Set exercise – Please format the stretch of rows from the one containing "گزارشی (525, 494)" through the end of the rows as a numbered list. Skip blank lines and leave the pictures out.

___ Exercise materials ___

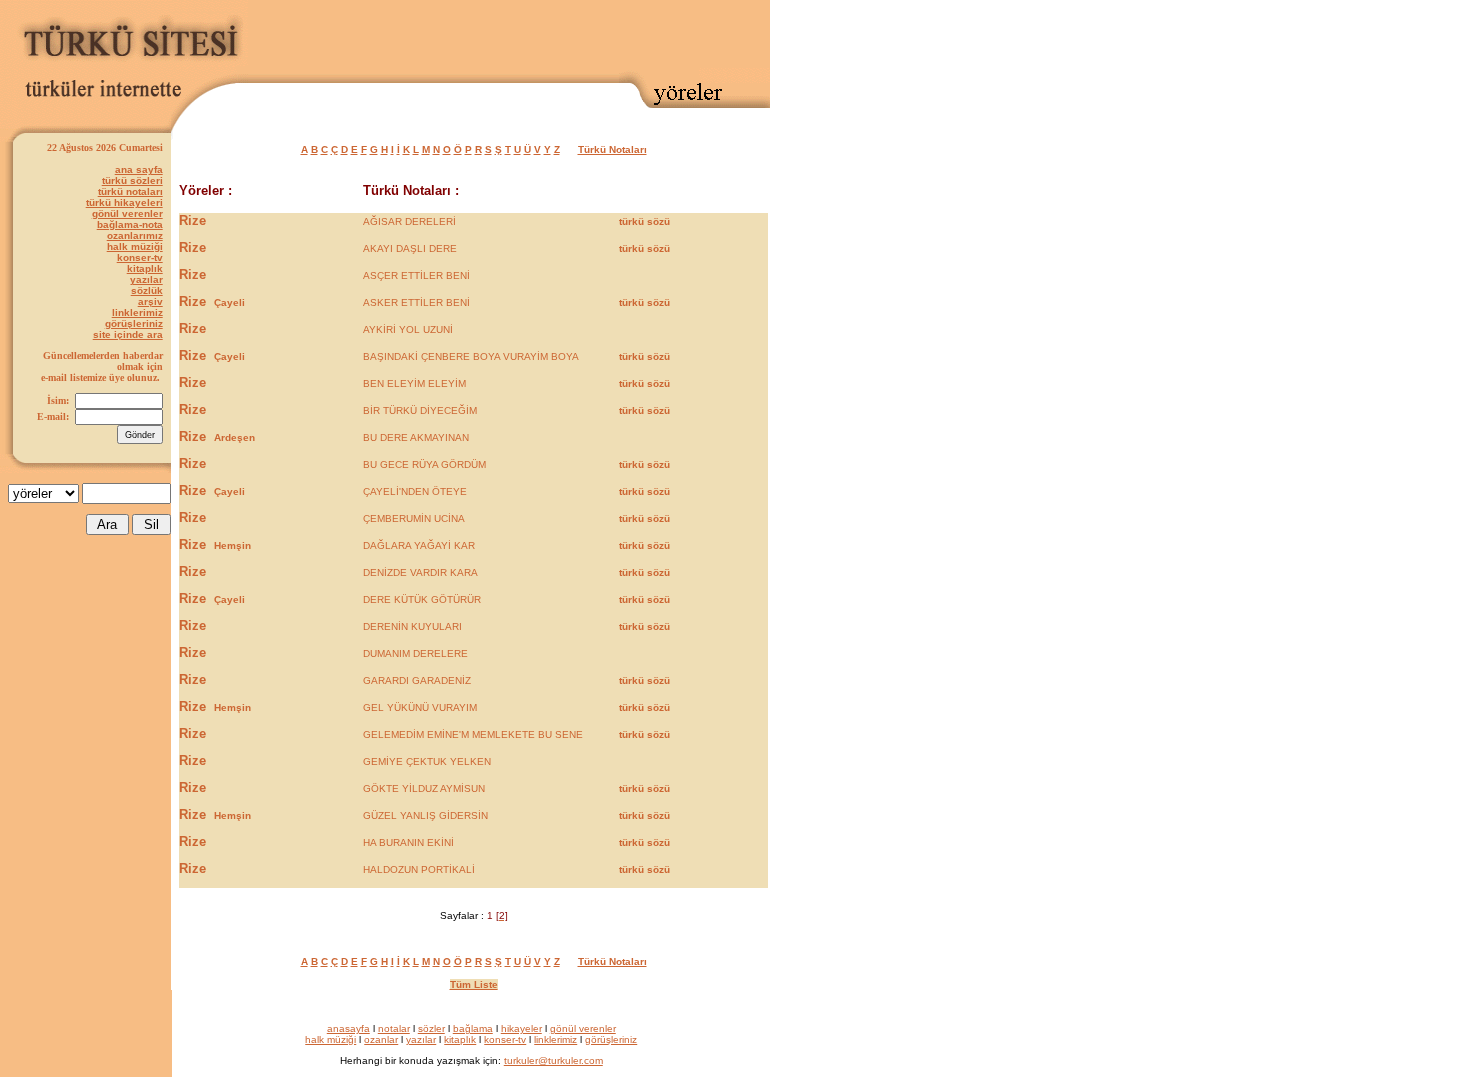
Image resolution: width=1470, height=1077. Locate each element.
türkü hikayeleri (124, 202)
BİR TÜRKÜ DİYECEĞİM (420, 410)
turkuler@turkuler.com (553, 1060)
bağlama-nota (130, 224)
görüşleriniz (134, 323)
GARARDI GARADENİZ (417, 680)
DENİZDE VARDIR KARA (420, 572)
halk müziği (135, 246)
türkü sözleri (132, 180)
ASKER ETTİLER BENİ (416, 302)
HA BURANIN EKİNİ (408, 842)
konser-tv (140, 257)
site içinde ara (128, 334)
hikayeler (521, 1028)
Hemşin (232, 545)
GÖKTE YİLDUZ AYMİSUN (424, 788)
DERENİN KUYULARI (412, 626)
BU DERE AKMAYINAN (416, 437)
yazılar (146, 279)
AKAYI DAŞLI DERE (410, 248)
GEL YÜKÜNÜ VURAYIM (420, 707)
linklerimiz (137, 312)
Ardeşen (234, 437)
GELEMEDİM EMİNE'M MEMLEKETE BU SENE (473, 734)
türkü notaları (130, 191)
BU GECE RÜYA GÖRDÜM (424, 464)
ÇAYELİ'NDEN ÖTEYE (415, 491)
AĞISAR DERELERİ (409, 221)
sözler (431, 1028)
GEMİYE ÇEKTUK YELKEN (427, 761)
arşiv (150, 301)
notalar (394, 1028)
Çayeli (229, 302)
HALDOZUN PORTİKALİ (419, 869)
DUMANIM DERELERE (415, 653)
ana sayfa (139, 169)
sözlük (147, 290)
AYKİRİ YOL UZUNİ (408, 329)
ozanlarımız (135, 235)
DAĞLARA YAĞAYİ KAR (419, 545)
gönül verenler (127, 213)
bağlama (473, 1028)
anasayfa (348, 1028)
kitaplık (145, 268)
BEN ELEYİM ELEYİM (414, 383)
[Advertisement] (536, 37)
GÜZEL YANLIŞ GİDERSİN (425, 815)
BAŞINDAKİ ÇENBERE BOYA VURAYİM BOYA (471, 356)
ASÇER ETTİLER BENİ (416, 275)
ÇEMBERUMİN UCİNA (414, 518)
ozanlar (381, 1039)
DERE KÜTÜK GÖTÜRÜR (422, 599)
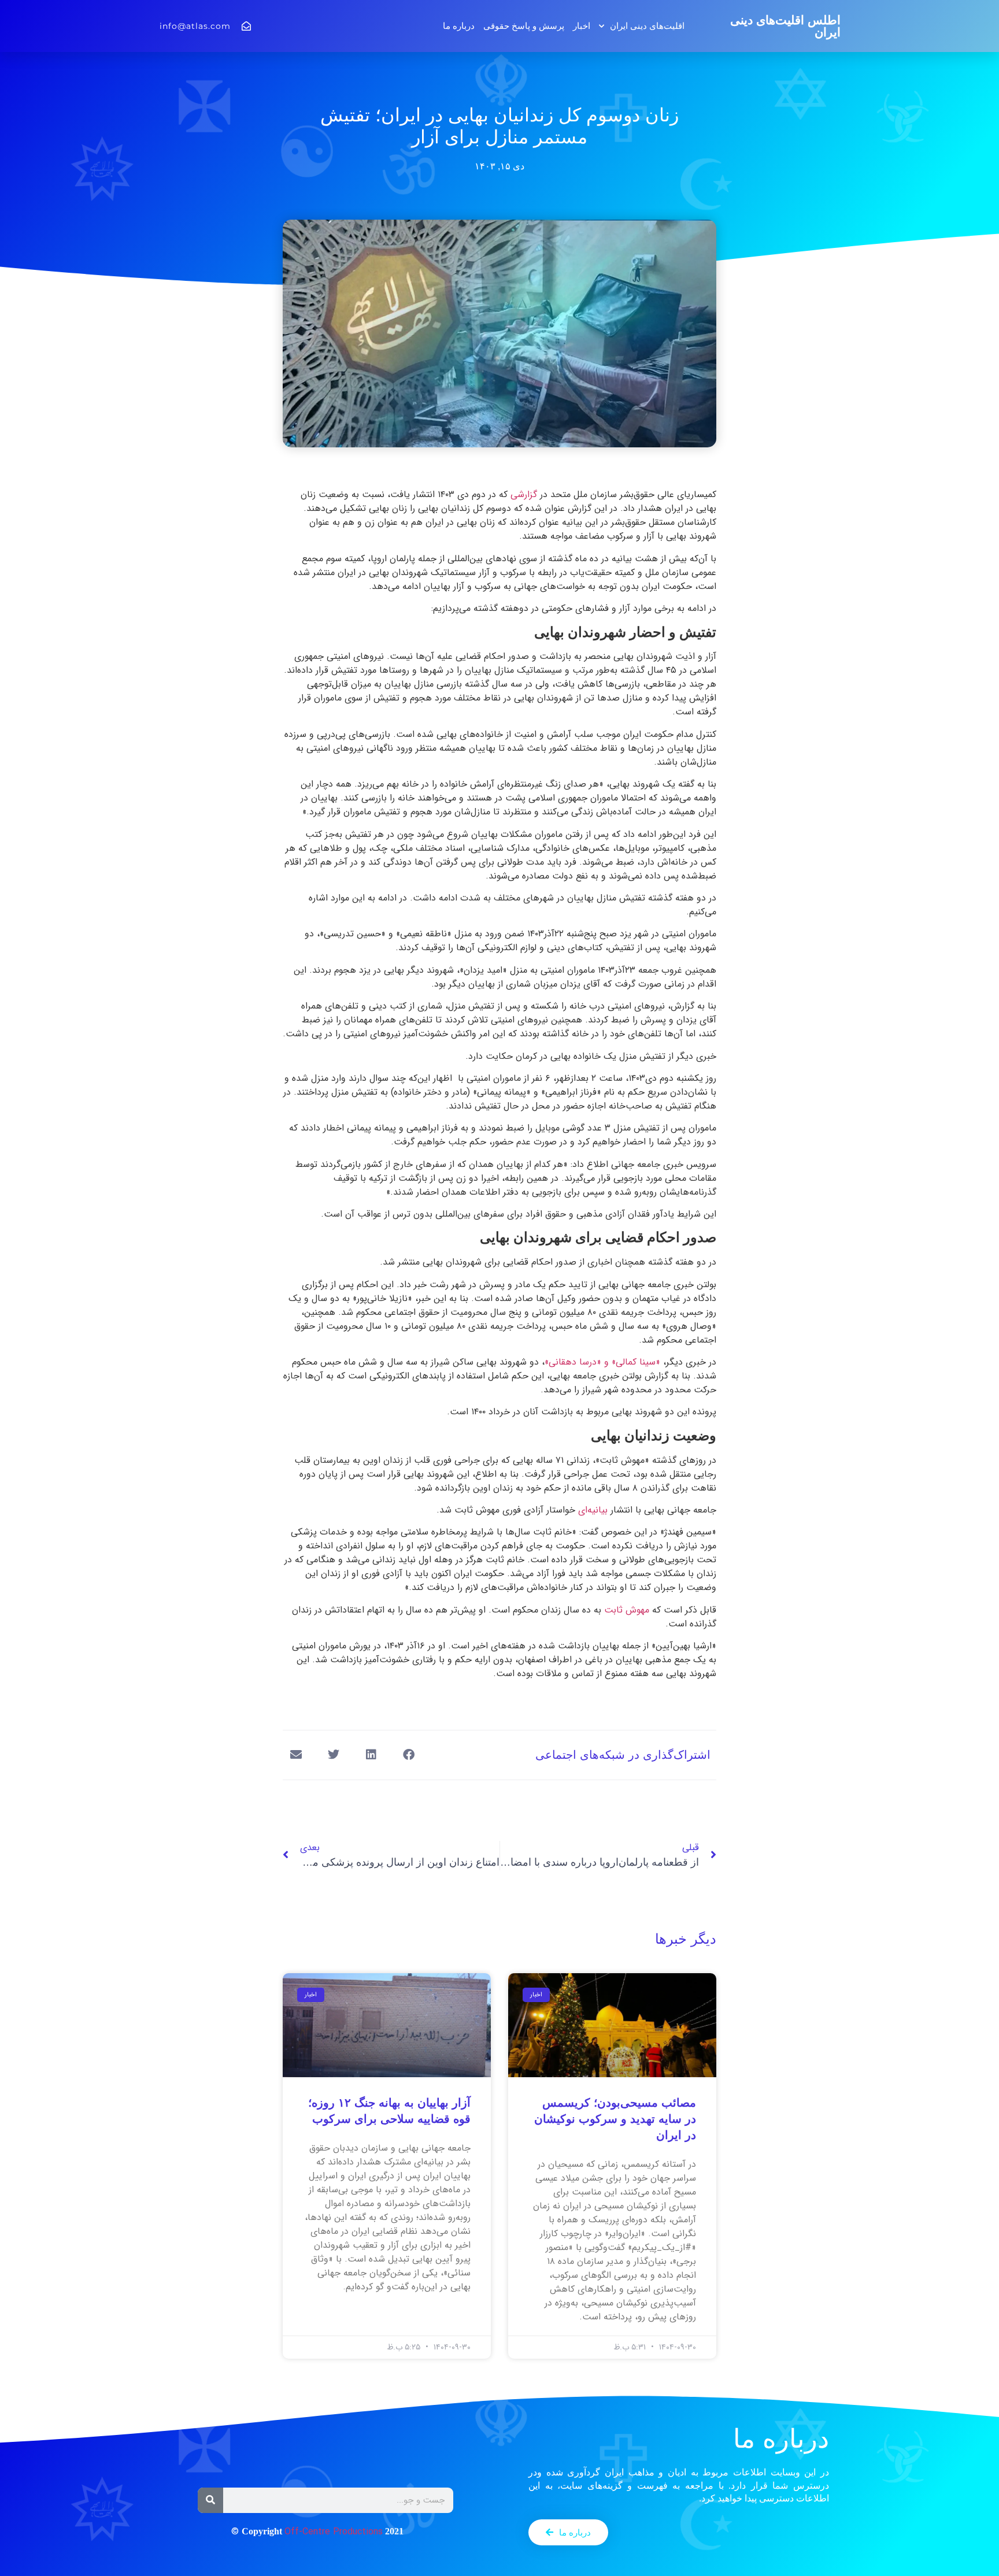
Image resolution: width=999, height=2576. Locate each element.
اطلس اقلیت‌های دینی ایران (785, 26)
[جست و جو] (210, 2500)
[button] (408, 1755)
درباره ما (459, 26)
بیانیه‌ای (593, 1510)
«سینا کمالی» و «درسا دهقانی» (602, 1362)
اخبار (581, 26)
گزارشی (525, 494)
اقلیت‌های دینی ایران (647, 26)
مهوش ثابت (626, 1610)
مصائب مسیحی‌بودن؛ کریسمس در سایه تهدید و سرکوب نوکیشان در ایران (615, 2118)
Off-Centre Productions (333, 2532)
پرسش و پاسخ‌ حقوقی (523, 26)
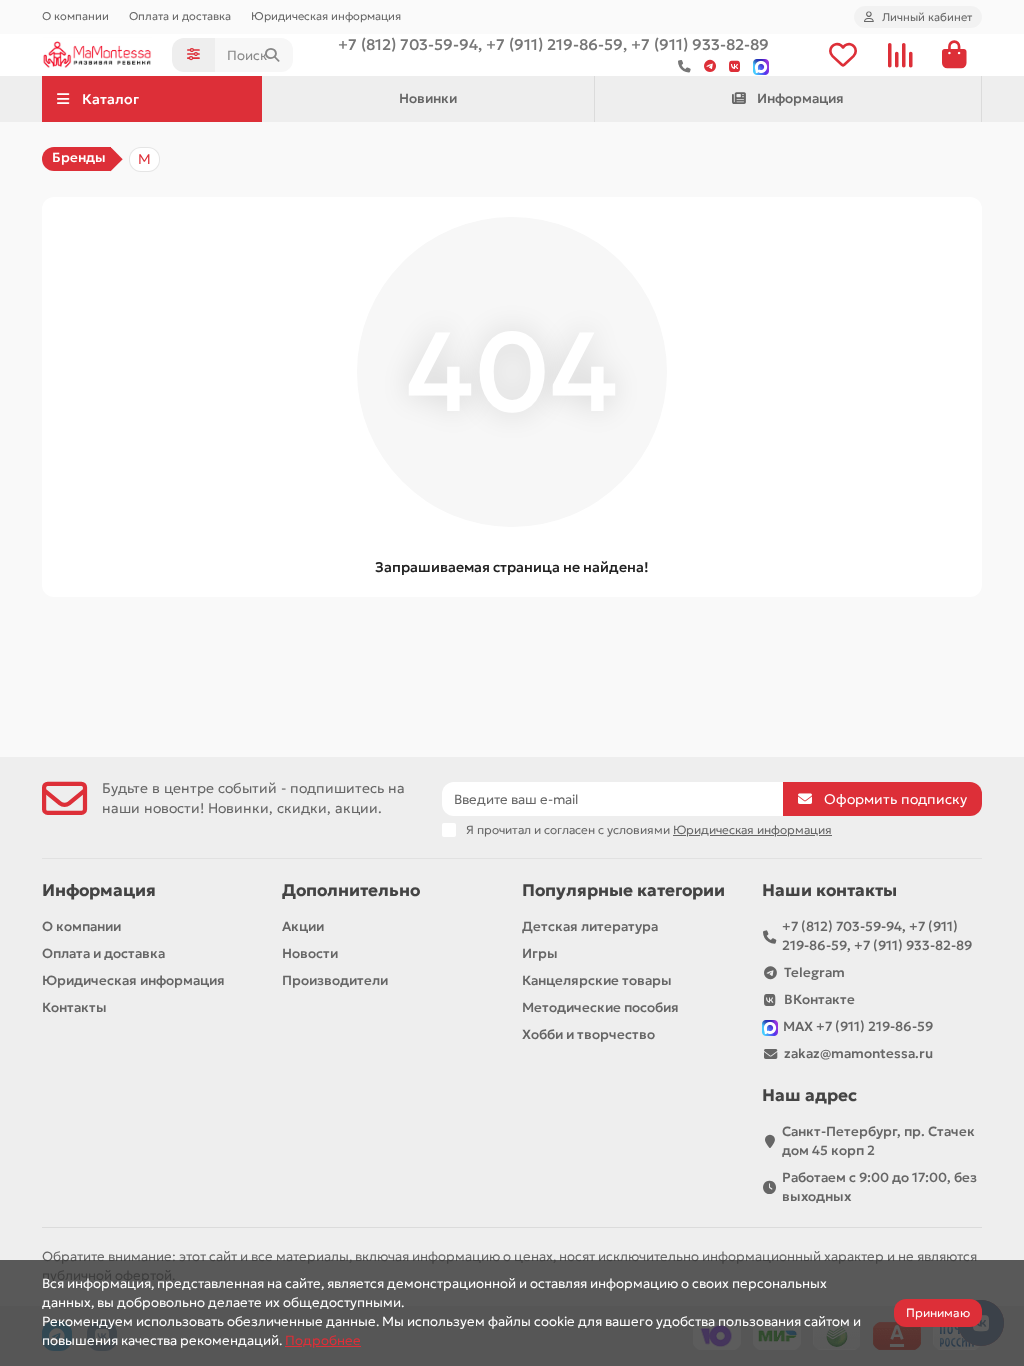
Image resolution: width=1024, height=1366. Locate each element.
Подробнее (323, 1340)
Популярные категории (623, 890)
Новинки (428, 98)
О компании (75, 16)
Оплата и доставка (180, 16)
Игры (540, 953)
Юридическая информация (326, 16)
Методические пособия (600, 1007)
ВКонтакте (819, 999)
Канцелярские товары (597, 980)
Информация (800, 98)
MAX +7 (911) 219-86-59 (858, 1026)
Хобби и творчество (588, 1034)
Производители (335, 980)
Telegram (814, 972)
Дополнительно (351, 890)
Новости (310, 953)
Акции (303, 926)
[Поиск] (272, 55)
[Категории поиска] (193, 55)
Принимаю (938, 1312)
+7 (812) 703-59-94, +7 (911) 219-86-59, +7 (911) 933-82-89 (877, 936)
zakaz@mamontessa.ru (858, 1053)
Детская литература (590, 926)
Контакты (74, 1007)
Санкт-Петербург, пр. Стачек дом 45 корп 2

___

Answer to the problem –
1. گزارشی (525, 494)
2. اقلیت‌های دینی ایران (647, 26)
3. مهوش ثابت (626, 1610)
4. مصائب مسیحی‌بودن؛ کریسمس در سایه تهدید و سرکوب نوکیشان در ایران (615, 2118)
5. Off-Centre Productions (333, 2532)
6. پرسش و پاسخ‌ حقوقی (523, 26)
7. Image resolution: width=1024, height=1366. Locate each element.
8. Подробнее (323, 1340)
9. Популярные категории (623, 890)
10. Новинки (428, 98)
11. О компании (75, 16)
12. Оплата и доставка (180, 16)
13. Игры (540, 953)
14. Юридическая информация (326, 16)
15. Методические пособия (600, 1007)
16. ВКонтакте (819, 999)
17. Канцелярские товары (597, 980)
18. Информация (800, 98)
19. MAX +7 (911) 219-86-59 (858, 1026)
20. Хобби и творчество (588, 1034)
21. Производители (335, 980)
22. Telegram (814, 972)
23. Дополнительно (351, 890)
24. Новости (310, 953)
25. Акции (303, 926)
26. [Поиск] (272, 55)
27. [Категории поиска] (193, 55)
28. Принимаю (938, 1312)
29. +7 (812) 703-59-94, +7 (911) 219-86-59, +7 (911) 933-82-89 (877, 936)
30. zakaz@mamontessa.ru (858, 1053)
31. Детская литература (590, 926)
32. Контакты (74, 1007)
33. Санкт-Петербург, пр. Стачек дом 45 корп 2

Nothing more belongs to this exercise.